Droit d’auteur et jeux vidéo : quels enjeux ?

Dans notre série sur la propriété intellectuelle dans l’économie numérique, nous interrogeons Antoine Casanova, avocat au barreau de Paris spécialisé dans les nouvelles technologies et la propriété intellectuelle, sur la façon dont le droit répond aux enjeux posés par les jeux vidéo. Sachant que ceux-ci sont des œuvres protéiformes qui mêlent logiciels, musique, graphisme, etc., qui dépendent de régimes différents. Pour lui, le statu quo jurisprudentiel actuel n’est plus suffisant. Malgré une croissance à deux chiffres, le secteur présente en effet des risques juridiques qui pourraient freiner d’éventuels investisseurs.

Pourquoi estimez-vous que le régime juridique actuel du jeu vidéo est problématique ?

Antoine Casanova : Il n’y a toujours pas de loi sur le régime de propriété intellectuelle applicable aux jeux vidéo, malgré l’existence de deux rapports parlementaires successifs sur le sujet. En conséquence, c’est la jurisprudence Cryo — du nom d’un arrêt de la Cour de cassation datant de 2009 — qui s’applique. Dans cet arrêt, la Cour déclare que le jeu vidéo est une œuvre complexe qui nécessite l’application d’un régime distributif. Concrètement, il faut recourir au régime de l’œuvre logicielle pour la composante logicielle du jeu, à celui de l’œuvre audiovisuelle pour la cinématique, à celui de l’œuvre musicale pour la musique, etc. C’est une véritable usine à gaz, et un facteur d’insécurité juridique pour les investisseurs, alors même que le secteur des jeux vidéo pèse 2,6 milliards d’euros en France. La situation est différente aux États-Unis, par exemple, où la catégorie de l’œuvre à laquelle appartient le jeu vidéo dépend de la prédominance de l’une de ses composantes : logicielle, graphique, audiovisuelle. C’est l’une des raisons pour lesquelles j’estime qu’en France, le droit de la propriété intellectuelle n’est pas entré dans le XXIe siècle en ce qui concerne les jeux vidéo.

Quels sont les autres enjeux auxquels le droit va devoir s’adapter dans les années à venir pour ce secteur ?

A. C. : Un domaine se développe de manière considérable : l’e-sport. Cet écosystème basé sur les jeux vidéo est encore peu important en France mais croît très fortement. Dans d’autres pays, en Corée du Sud ou au Japon par exemple, il existe des joueurs professionnels d’e-sport qui sont aussi connus que les joueurs de football en France. Les compétitions sont filmées et retransmises soit sur les réseaux sociaux, soit en vidéo.
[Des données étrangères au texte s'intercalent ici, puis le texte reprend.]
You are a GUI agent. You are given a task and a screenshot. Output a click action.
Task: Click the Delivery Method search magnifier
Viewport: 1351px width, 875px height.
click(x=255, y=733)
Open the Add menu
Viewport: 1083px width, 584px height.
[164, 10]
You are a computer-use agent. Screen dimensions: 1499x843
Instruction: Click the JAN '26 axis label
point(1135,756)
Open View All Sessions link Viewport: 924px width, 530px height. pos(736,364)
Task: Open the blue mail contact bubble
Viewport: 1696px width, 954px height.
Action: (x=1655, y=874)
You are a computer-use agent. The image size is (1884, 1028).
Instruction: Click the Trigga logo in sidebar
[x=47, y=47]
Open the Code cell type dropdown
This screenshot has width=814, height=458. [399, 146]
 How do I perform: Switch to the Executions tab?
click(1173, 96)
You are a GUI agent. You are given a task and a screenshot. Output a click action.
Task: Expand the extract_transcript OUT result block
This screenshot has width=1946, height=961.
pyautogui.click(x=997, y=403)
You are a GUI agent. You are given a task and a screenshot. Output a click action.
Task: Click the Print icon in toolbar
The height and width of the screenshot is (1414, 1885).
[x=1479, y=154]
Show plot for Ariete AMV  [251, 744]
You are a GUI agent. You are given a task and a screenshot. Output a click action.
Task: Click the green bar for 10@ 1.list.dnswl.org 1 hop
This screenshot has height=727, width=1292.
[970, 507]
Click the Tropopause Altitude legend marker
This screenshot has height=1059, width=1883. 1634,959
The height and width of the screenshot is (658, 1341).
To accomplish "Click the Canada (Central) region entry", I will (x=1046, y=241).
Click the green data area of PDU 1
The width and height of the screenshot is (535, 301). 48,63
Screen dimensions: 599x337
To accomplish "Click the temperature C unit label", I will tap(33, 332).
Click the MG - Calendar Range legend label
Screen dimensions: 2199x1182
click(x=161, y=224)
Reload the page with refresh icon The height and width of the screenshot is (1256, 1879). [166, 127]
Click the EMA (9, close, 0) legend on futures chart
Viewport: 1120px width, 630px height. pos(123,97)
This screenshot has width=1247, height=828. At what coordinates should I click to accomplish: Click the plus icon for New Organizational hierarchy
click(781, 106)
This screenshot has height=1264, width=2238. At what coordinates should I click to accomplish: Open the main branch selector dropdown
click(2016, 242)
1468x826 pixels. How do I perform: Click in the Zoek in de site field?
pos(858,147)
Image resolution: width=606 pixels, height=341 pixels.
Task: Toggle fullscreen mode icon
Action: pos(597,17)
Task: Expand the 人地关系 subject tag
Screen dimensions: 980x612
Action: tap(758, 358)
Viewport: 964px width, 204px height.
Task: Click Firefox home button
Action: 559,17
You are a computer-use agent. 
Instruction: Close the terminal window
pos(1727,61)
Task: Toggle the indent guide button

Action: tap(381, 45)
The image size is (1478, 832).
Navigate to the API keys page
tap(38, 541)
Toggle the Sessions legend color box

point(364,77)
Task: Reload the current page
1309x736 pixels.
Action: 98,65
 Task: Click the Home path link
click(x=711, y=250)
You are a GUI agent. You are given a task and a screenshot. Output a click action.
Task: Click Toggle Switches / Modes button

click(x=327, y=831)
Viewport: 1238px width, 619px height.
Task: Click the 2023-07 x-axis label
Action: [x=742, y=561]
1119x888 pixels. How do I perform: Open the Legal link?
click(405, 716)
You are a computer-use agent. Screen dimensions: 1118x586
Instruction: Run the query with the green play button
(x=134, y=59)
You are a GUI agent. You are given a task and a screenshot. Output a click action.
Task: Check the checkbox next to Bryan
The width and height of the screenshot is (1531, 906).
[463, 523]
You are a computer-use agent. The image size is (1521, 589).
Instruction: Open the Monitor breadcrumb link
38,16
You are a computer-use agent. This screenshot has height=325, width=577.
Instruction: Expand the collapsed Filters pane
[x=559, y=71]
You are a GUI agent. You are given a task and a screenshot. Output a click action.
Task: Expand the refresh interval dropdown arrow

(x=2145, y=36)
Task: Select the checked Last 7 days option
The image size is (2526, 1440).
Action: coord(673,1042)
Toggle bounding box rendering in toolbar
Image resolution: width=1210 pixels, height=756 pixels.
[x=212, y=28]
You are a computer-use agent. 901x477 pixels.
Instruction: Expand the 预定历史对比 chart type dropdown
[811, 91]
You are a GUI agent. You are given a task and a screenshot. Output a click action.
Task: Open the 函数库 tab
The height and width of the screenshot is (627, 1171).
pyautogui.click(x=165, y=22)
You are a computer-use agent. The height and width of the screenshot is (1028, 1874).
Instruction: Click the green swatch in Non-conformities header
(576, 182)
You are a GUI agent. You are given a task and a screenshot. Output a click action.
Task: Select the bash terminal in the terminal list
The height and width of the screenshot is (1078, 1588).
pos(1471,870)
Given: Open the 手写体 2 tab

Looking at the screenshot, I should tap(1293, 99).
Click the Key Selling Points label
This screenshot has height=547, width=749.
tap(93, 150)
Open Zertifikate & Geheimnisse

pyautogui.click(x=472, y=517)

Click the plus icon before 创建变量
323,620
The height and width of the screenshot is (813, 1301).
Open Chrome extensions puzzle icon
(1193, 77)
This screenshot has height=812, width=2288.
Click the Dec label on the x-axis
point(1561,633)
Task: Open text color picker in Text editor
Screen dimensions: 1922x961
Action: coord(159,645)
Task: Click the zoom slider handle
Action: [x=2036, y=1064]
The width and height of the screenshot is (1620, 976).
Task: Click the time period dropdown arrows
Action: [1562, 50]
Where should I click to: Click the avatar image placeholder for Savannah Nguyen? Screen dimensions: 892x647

Cela pose des questions en matière de droits de retransmission et de sponsoring que les acteurs vont devoir intégrer dans leur stratégie d’exploitation.

Qu’en est-il de ceux que vous appelez les joueurs créateurs, c’est-à-dire des joueurs qui communiquent avec d’autres, créent des communautés et parfois des contenus. Pourront-ils toucher des droits d’auteur par exemple ?

A. C. : Pour l’instant, ces communautés de joueurs mettent généralement à disposition leurs créations gratuitement. Récemment, un éditeur a cherché à créer une plateforme d’échanges de contenus et d’objets numériques liés à son jeu. Cette plateforme était payante, et devant le tollé provoqué au sein de la communauté des joueurs, l’éditeur l’a très rapidement supprimée. Mais je suis persuadé que d’autres initiatives de ce genre vont voir le jour car il est intéressant pour les éditeurs de disposer de créations faites par d’autres, d’obtenir facilement du contenu ajouté sur leurs propres œuvres. À l’heure actuelle, tout joueur qui achète un jeu signe un contrat de licence avec l’éditeur. Celui-ci concède au joueur le droit d’utiliser le jeu vidéo pour ses besoins personnels. Toute utilisation commerciale est généralement bannie. À l’avenir, ces clauses pourraient être considérées comme disproportionnées et abusives. Prenons un exemple : imaginez un joueur qui crée une carte dans le cadre d’un jeu de tir en vue à la première personne (un « FPS » comme « Call of Duty »). Il la met à disposition de la communauté et constate que cette carte est reprise par l’éditeur et proposée comme option payante dans les versions suivantes. Il y a de quoi se sentir un peu floué. C’est la raison pour laquelle j’estime que les litiges à venir relèveront tant du droit des clauses abusives que du droit de la propriété intellectuelle.